Atatürk konusu ülkemiz içindir.
İktisat konusu tüm dünya içindir.
Ehl-i Beyt konusu ise Müslüman Dünyası içindir.
Atatürk’ü anmak, fikirlerini yaşatmakla olur.
Aynı şey Haydar Baş için de geçerlidir.
Ama ne yazık ki Prof. Dr. Haydar Baş’ın fikirlerini, dün yanında gördüklerimiz terk etmişler.

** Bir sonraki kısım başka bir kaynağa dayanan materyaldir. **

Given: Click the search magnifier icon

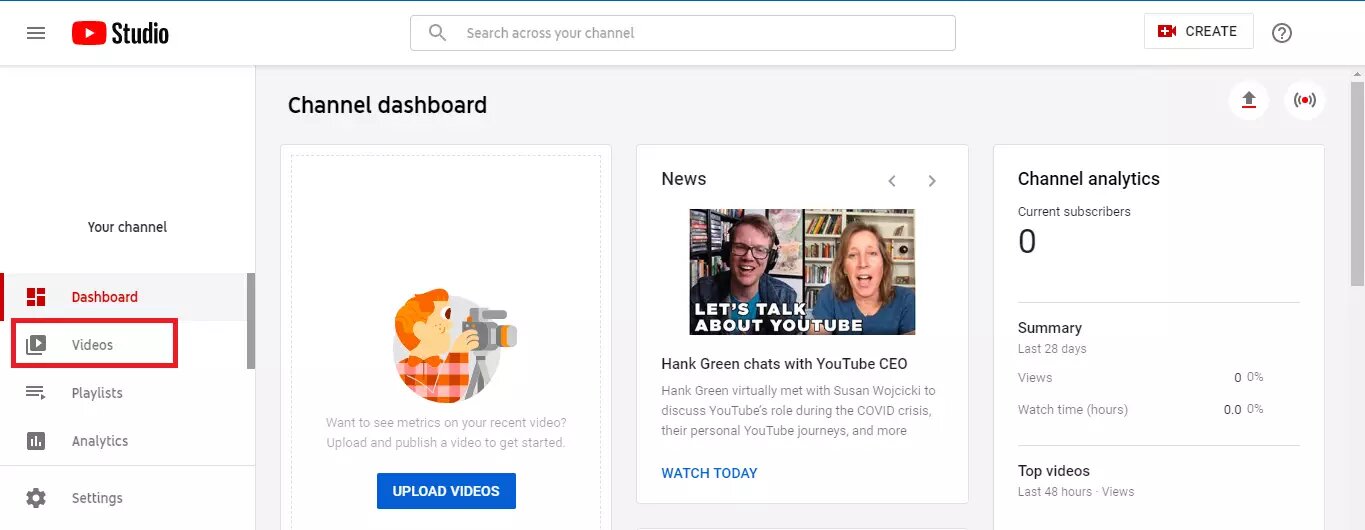Looking at the screenshot, I should click(x=437, y=33).

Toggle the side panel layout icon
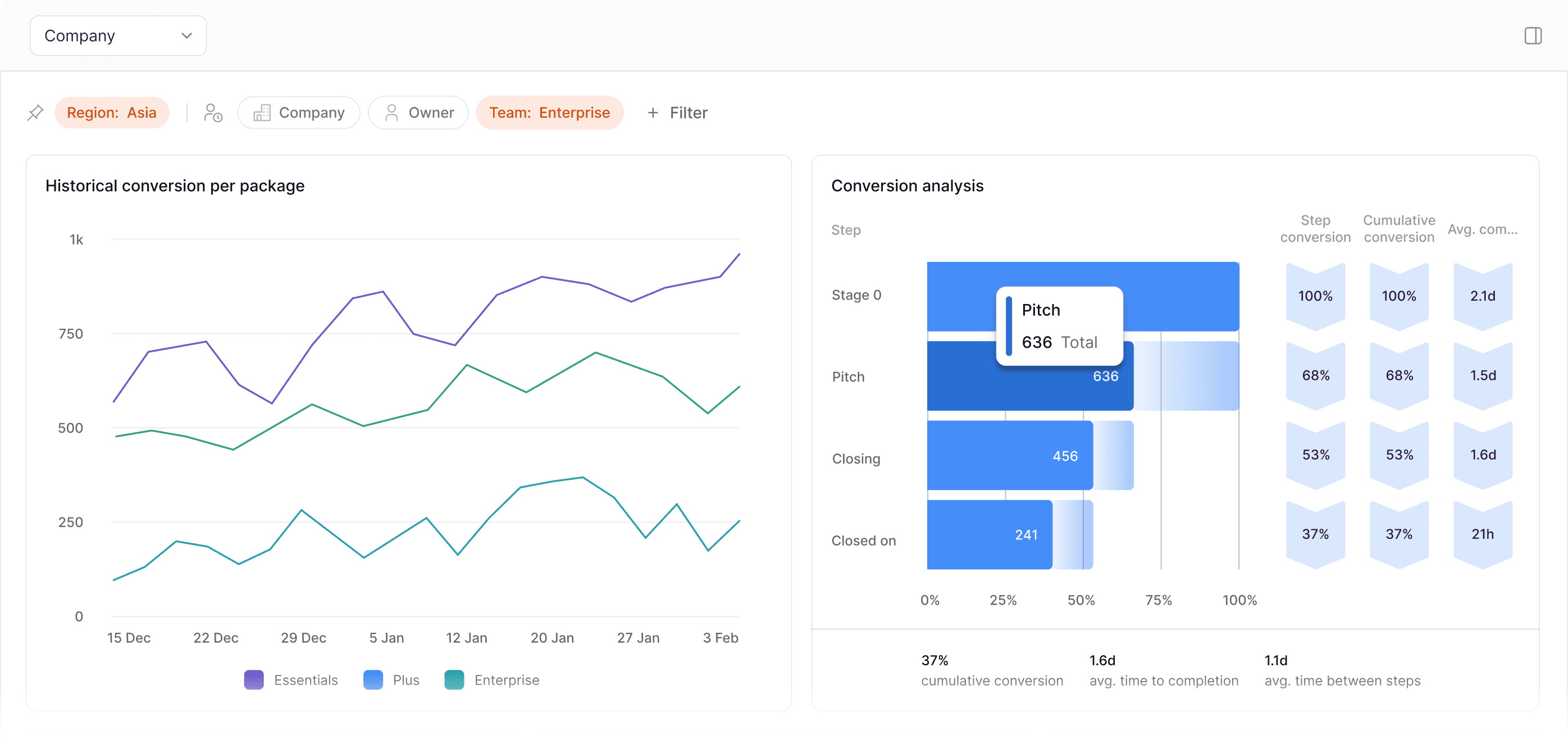click(x=1532, y=36)
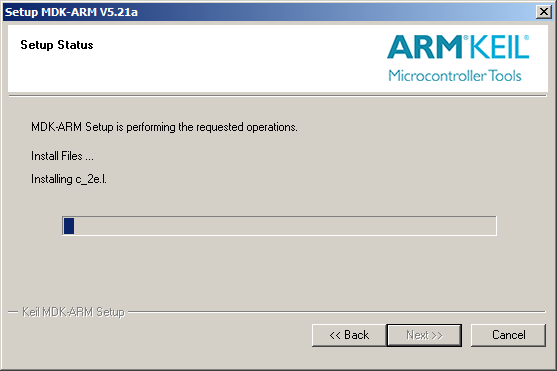Click the line right of Keil MDK-ARM Setup
The width and height of the screenshot is (557, 371).
pos(337,312)
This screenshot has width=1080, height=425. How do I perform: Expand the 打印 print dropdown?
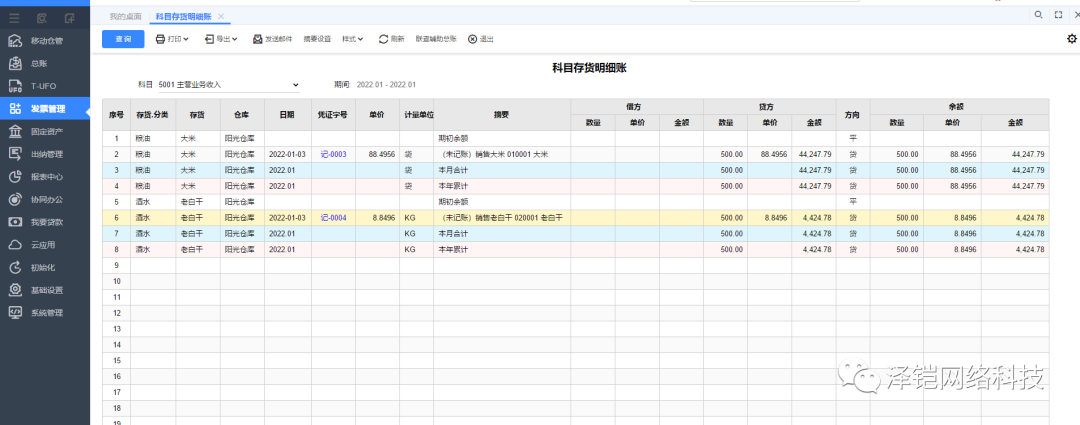172,39
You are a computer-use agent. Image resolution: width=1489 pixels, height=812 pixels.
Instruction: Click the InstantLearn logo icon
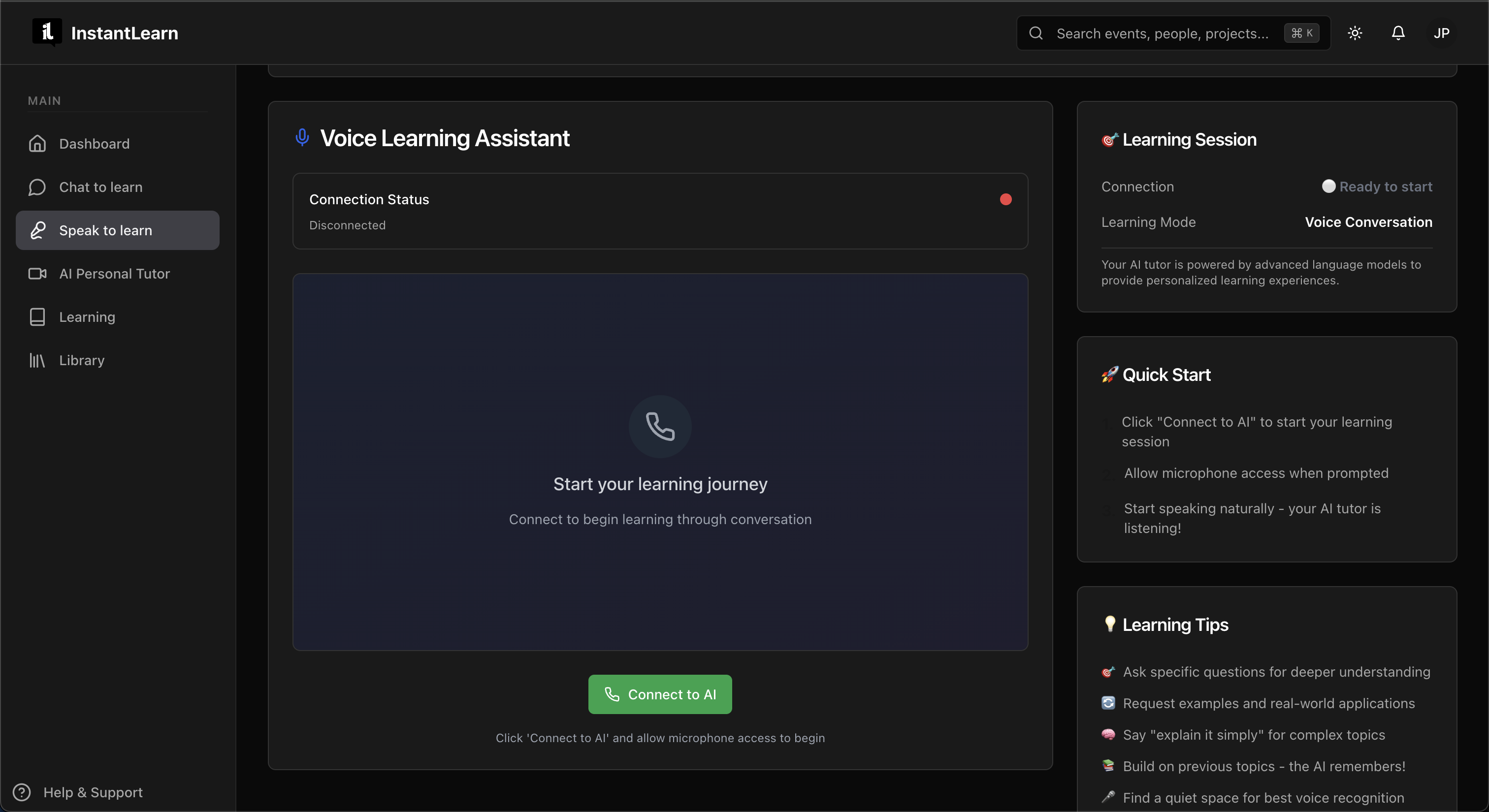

Ondan kalan kanala bakıyorum akşam, konu Atatürk. Sunucunun, Atatürk’ten uzak olduğunu sorularından anlıyorsunuz. İlginç olan,
Zübeyde Hanım’ın molla olduğunu, Atatürk’ün dindar olduğunu anlatan konuk, emekli bir asker.
Ama buna mukabil, Haydar Baş’ın yanında yıllarını geçirmiş doktor arkadaş, adeta unutmuş her şeyi!
Karşımda Atatürk’ü anlatan bir CHP’li gördüm adeta.
Yahu arkadaş, sen Haydar Baş’ın sadece çantasını mı taşıdın, konuşma yaptığı salona!
Hiç mi bir fikrini, düşüncesini, taşımazsın?
Asker olan, Haydar Baş’ın anlattığı Atatürk’ü anlatırken; bizimkisi CHP’nin anlattığı Atatürk’ü anlatıyor.
Atilla İlhan merhum bu yüzden “Hangi Atatürk” kitabını yazmıştı.
Atilla İlhan’ın “Hangi Atatürk?” sorusuna cevabı Haydar Baş verdi: “Hoş Geldin Atatürk.”
Atatürk’ü anlamak için Hoş Geldin Atatürk’ü,
Haydar Baş’ı anlamak için de Hakikate Adanmış Hayat’ı okumanızı tavsiye ederim.